Somerville City Councilor At-Large Willie Burnley Jr. told the Daily that he thinks the city has fallen behind on many of the promises it made during the nationwide reckoning over racial justice in 2020.
“At the time, there was a commitment from the City of Somerville, from [Mayor Joseph Curtatone], that we would begin this process of ‘reimagining policing,’” Burnley Jr. said. “[W]e were having these conversations in the summer of 2020. We’re in the spring of 2022, and we are only just starting to do the work.
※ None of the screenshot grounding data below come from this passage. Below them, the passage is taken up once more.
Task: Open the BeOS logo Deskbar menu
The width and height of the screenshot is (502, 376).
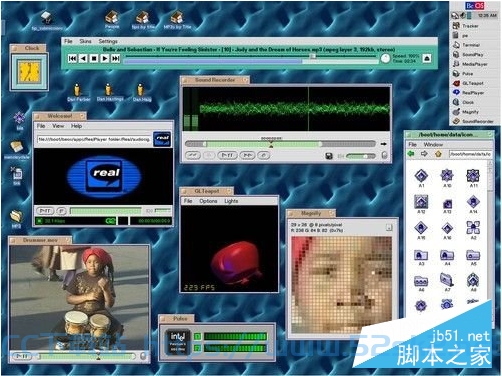Action: click(x=475, y=6)
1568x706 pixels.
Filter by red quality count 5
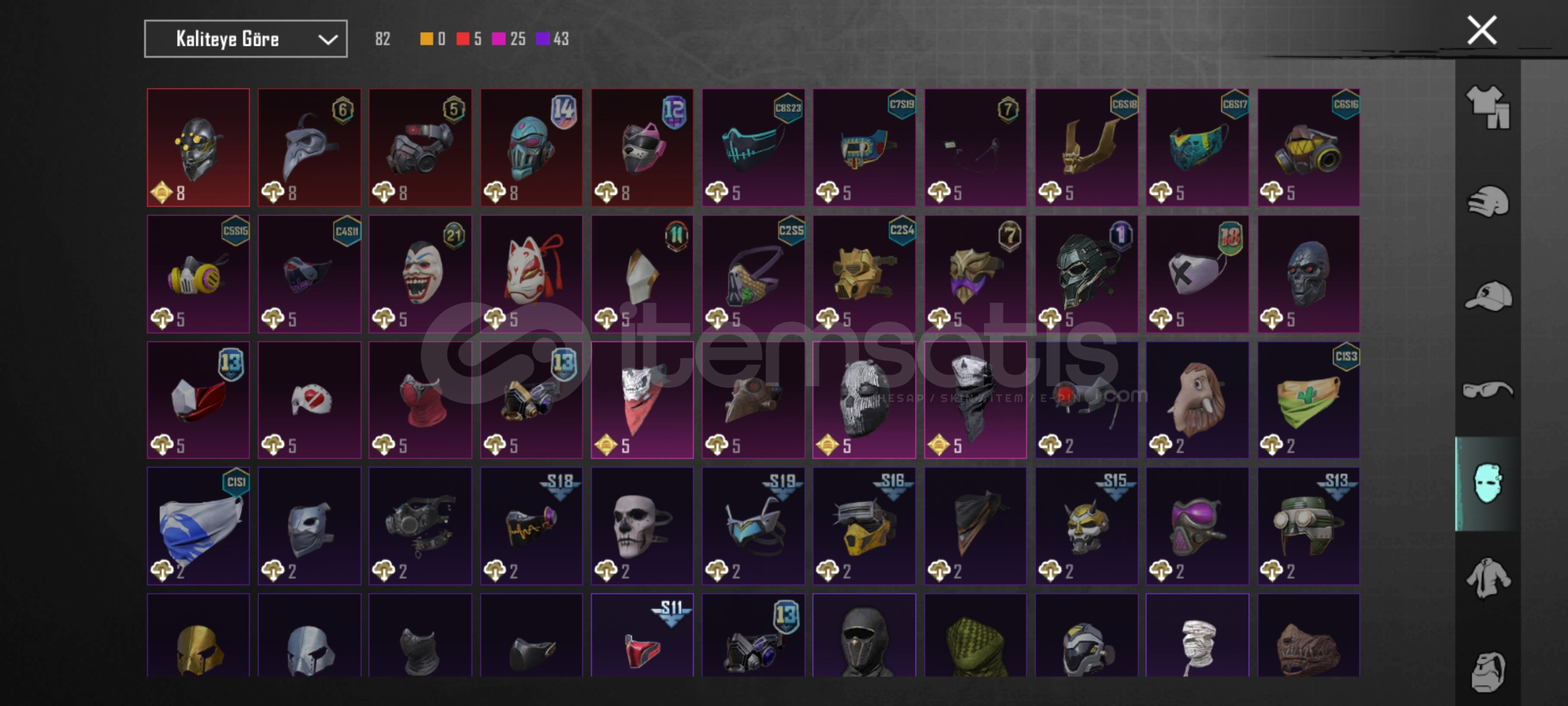coord(469,39)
And to me, that is really disappointing.”
Molina Capers said that the City is trying to be intentional about the staffing study being a community-driven process.
“Police and public safety reform is not linear and has its complexities,” Molina Capers wrote. “Very often, similar efforts have occurred in a vacuum, where voices of the most impacted and vulnerable are not sought out, not heard, and not considered when developing evaluation processes and recommendations.”
Burnley Jr. also takes issue with the phrase “reimagining policing,” saying it mischaracterizes calls from activists to defund the police.
“I find the phrase ‘reimagining policing’ to be a watered-down and co-opted phrase that was inserted by folks who have ideological concerns about what were the true demands of the 2020 reckoning on racial justice and police violence, which were about defunding the police, about reallocating funding to social services and alternative crisis response,” Burnley Jr. said.
Burnley Jr. believes the RSJ Department’s staffing study is a distraction in place of what he sees as more tangible reforms.
“It is quite concerning how the [original] demands … have been distorted to essentially say … ‘Let’s do a staffing study on the police,’ even though Somerville has done two in the last 20 years, ‘And let’s have the staffing study be based primarily upon what the police believe the staffing should be,’ Burnley Jr. said. “How did we go from ‘Defund the police’ to ‘The police should determine how the police change?’ To me, it’s bizarre and strange and defeatist.”
Somerville Ward 5 City Councilor Beatriz Gómez Mouakad declined to comment.
Burnley Jr. believes that the entire conversation surrounding police reform in Somerville needs to be dramatically reframed.
“We need to be having a broader outreach when we’re determining how to restructure our government in order to meet our goals around this and to actually live up to our values,” Burnley Jr. said. “Currently, I do not believe we’re having that conversation as a city.”